5. Gentlemen! Please remember that you do not, I repeat, do NOT need to marry the first beautiful ‘Tica’ (Costa Rican woman) that you meet!

6. “Old Mac Donald had a farm“: And he lost it, because never took care of it. This is a common story in Costa Rica. Again, please remember that our legal system is different.

7. South of the Border…  Not everybody here wears a big Mexican ‘sombrero’ and has a big bushy moustache and not all the ladies are named “Juanita Bonita’. South of the Río Grande,  you will find: México, Belize, Guatemala, Honduras, Salvador, Nicaragua, Costa Rica, Panamá, Colombia, Perú, Paraguay, Uruguay, Argentina, Chile and Brazil.
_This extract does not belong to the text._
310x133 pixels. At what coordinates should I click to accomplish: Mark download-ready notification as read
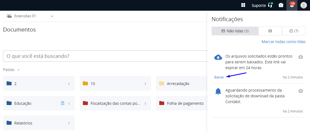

All of them are different countries, with a different history, different people, and different laws.

8. “Easy comes easy goes.” I will not even waste your time on this matter. If it sounds too good to be true, then yes! It probably is too good to be true. Nobody on this earth can give you 45% per annum in a legitimate investment.

9. There is ‘risk’ even with legitimate well known and established private banks. Right now I am trying to help a client who deposited a large amount of money in CDs, in one local bank.

10. If you really want to live in Costa Rica then, please live IN Costa Rica! It was the year 335 B.C. Alexander the Great faced one of his greatest battles. When his army reached the Phoenician coasts, he realized their enemies outnumbered them by 3 to 1.

Do you know how he managed to win the battle? Quite simple! He ordered his ships to be burnt… While the ships where on fire and sinking on the ocean, he spoke to his army and told them the only way to go back home was on their enemy’s ships. It was that or else.

If you really want to become a resident in Costa Rica, you may have to burn your ships.